### Assigned task
Format the data lines as a numbered list, omitting blank lines, beginning at the line containing "The image size is (768, 446)." and ending at the line containing "I want to click on hero-title-wand: Wand, so", both included.

[Collected data]
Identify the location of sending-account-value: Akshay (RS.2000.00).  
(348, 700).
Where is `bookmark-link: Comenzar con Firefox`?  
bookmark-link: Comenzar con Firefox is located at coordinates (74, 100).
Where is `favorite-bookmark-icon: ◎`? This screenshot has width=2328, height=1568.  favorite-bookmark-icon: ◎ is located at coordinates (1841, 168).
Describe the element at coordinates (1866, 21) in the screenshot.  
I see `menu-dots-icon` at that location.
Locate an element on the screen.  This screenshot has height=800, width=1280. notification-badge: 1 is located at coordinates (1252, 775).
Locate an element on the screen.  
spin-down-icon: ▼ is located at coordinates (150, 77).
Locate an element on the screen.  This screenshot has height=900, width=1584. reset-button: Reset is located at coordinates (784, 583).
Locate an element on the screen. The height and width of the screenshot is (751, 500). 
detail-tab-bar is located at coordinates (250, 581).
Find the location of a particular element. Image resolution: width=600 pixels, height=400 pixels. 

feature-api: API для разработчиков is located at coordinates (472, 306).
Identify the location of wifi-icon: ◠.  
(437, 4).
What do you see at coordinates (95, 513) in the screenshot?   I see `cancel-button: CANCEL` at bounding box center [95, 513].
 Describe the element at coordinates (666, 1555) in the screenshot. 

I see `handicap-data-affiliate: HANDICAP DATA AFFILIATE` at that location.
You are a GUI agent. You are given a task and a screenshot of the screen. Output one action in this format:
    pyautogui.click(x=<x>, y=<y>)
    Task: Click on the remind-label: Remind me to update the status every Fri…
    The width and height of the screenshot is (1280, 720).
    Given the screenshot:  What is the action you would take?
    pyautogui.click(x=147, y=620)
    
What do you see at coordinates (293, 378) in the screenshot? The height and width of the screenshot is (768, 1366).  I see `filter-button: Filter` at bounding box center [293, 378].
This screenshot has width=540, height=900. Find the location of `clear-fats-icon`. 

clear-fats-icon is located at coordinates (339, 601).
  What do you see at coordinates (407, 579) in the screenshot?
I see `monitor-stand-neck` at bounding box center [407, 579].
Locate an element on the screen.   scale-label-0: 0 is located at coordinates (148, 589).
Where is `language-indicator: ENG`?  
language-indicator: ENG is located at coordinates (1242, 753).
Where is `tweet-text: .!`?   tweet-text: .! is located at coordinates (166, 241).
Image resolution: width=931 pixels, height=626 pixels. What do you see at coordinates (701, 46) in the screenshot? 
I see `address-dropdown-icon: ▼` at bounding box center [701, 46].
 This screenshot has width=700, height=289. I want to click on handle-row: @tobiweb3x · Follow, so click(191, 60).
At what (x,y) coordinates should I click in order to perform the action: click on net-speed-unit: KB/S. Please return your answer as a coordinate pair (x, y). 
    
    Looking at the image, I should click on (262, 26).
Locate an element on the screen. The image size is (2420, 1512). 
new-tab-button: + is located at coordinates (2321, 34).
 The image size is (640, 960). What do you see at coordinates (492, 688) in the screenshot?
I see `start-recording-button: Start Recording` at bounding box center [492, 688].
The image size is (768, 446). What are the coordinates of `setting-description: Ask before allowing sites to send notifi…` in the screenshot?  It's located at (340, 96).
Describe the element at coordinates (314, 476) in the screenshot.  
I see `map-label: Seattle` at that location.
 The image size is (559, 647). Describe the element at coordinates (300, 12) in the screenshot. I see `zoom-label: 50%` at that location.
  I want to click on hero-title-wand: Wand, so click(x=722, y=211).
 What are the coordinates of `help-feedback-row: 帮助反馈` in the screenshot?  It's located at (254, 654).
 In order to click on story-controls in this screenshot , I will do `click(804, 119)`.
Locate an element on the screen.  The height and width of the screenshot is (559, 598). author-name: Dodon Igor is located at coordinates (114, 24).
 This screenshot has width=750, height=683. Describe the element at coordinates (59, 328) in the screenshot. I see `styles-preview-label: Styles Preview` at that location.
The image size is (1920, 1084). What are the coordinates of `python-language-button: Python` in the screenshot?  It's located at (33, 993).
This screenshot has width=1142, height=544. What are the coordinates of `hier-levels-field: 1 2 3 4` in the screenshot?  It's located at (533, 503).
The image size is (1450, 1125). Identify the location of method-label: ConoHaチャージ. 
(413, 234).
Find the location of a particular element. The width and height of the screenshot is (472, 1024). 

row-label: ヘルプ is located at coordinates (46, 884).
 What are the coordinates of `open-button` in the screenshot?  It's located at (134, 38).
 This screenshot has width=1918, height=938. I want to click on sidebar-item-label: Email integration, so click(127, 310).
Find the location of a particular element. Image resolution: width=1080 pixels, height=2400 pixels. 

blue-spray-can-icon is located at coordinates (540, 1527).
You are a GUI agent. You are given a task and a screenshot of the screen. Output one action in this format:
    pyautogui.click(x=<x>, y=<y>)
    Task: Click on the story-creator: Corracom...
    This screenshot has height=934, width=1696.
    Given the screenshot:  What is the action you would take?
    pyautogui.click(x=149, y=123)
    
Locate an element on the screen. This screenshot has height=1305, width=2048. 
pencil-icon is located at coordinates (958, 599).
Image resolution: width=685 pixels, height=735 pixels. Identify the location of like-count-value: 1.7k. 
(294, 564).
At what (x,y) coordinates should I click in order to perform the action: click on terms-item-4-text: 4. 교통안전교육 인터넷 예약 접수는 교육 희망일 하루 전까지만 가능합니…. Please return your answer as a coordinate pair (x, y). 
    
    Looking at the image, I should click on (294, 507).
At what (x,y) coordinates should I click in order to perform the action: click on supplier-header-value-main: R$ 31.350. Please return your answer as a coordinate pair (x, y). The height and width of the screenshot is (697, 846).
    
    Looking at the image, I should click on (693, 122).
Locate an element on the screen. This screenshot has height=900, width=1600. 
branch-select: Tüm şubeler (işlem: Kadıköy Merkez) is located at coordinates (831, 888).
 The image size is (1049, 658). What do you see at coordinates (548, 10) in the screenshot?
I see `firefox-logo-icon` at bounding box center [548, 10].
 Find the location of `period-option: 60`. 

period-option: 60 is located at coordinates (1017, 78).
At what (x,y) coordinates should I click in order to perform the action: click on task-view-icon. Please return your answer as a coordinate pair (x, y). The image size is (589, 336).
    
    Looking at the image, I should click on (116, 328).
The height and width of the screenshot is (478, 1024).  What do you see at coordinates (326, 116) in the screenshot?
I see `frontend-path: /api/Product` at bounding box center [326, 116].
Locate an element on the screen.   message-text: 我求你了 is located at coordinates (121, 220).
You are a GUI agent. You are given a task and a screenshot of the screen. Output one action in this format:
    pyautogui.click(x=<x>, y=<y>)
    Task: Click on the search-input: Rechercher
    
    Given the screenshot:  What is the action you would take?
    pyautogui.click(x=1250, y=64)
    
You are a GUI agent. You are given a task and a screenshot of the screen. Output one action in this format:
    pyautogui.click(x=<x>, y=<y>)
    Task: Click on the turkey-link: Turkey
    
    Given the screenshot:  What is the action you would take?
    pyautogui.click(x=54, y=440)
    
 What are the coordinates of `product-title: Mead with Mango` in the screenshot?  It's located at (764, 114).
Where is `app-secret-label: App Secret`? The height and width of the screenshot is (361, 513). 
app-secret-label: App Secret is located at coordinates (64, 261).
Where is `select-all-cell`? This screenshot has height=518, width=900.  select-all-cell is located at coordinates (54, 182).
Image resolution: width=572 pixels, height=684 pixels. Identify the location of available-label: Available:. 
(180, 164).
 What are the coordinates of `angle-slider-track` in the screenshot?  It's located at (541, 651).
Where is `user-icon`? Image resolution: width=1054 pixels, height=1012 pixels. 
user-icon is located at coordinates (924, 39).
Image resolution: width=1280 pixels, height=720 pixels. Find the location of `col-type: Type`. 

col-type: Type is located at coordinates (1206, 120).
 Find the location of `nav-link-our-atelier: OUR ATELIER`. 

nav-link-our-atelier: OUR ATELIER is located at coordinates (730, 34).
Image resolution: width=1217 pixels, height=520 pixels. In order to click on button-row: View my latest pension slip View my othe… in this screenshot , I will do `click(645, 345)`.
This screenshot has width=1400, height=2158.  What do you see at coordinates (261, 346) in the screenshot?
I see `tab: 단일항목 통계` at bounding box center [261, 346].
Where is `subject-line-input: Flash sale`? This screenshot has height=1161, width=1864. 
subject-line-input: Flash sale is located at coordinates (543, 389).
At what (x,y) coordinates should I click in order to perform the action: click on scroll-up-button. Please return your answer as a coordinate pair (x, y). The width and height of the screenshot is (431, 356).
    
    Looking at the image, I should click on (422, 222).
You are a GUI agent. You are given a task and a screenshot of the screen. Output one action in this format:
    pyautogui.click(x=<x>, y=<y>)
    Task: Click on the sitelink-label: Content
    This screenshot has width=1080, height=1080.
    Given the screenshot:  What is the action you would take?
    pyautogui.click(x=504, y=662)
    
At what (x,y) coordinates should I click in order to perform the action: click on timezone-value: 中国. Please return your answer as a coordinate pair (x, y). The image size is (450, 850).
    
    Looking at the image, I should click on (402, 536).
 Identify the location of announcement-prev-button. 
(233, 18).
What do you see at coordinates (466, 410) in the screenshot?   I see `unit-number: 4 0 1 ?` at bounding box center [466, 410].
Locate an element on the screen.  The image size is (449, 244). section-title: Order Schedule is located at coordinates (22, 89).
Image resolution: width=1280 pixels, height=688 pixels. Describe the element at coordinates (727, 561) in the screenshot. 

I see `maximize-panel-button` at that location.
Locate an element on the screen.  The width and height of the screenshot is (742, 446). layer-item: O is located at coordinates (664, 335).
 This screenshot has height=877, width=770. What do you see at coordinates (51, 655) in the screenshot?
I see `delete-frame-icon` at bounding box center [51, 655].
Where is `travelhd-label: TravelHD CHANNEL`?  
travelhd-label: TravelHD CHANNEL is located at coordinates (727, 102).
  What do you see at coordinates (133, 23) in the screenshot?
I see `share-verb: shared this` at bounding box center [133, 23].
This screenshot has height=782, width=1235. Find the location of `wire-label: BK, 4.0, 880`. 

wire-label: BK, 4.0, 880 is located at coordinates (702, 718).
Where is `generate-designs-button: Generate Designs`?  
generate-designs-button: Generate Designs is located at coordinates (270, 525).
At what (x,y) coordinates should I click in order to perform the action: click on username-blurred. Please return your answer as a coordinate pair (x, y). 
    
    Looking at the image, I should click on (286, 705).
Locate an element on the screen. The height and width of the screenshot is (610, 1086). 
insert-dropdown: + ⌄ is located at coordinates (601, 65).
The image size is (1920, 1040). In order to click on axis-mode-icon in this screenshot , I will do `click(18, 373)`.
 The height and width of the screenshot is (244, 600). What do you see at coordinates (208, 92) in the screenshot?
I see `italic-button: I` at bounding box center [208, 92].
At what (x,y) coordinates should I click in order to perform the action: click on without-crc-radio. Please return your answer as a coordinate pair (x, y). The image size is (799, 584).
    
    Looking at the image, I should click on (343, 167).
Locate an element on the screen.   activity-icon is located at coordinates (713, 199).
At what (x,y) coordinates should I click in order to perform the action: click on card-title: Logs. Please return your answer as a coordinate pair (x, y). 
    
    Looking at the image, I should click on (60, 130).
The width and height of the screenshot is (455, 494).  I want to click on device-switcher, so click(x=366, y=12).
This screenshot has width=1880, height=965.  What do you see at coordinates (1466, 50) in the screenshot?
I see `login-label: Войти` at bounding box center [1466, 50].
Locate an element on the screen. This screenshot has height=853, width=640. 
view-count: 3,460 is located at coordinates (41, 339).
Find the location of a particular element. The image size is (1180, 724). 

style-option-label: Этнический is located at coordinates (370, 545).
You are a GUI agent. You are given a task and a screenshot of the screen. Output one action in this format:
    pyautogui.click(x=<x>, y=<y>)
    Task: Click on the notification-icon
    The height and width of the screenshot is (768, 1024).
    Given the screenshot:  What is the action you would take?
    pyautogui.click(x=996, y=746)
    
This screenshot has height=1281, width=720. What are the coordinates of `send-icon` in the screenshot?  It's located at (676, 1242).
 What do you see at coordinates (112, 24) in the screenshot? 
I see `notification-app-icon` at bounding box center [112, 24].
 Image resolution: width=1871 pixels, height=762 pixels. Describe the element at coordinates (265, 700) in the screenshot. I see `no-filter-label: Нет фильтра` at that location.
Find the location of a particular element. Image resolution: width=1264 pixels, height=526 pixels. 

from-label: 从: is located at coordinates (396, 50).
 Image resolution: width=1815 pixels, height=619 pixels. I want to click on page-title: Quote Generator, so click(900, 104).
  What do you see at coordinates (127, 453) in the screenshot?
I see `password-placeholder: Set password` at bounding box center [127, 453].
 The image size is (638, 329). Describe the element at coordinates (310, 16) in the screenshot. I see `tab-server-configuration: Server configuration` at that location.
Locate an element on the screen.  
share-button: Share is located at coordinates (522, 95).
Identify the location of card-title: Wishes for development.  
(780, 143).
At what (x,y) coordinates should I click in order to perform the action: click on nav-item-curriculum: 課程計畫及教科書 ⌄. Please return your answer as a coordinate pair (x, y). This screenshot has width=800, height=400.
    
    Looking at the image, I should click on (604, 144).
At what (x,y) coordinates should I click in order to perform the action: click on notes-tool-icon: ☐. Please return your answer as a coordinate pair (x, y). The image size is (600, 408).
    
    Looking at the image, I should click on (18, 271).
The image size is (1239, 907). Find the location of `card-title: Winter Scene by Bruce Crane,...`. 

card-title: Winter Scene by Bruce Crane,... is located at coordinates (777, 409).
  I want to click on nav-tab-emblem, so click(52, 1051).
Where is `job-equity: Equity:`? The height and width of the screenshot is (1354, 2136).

### Completed task
1. The image size is (768, 446). What are the coordinates of `setting-description: Ask before allowing sites to send notifi…` in the screenshot?  It's located at (340, 96).
2. Describe the element at coordinates (314, 476) in the screenshot.  
3. I see `map-label: Seattle` at that location.
4.  The image size is (559, 647). Describe the element at coordinates (300, 12) in the screenshot. I see `zoom-label: 50%` at that location.
5.   I want to click on hero-title-wand: Wand, so click(x=722, y=211).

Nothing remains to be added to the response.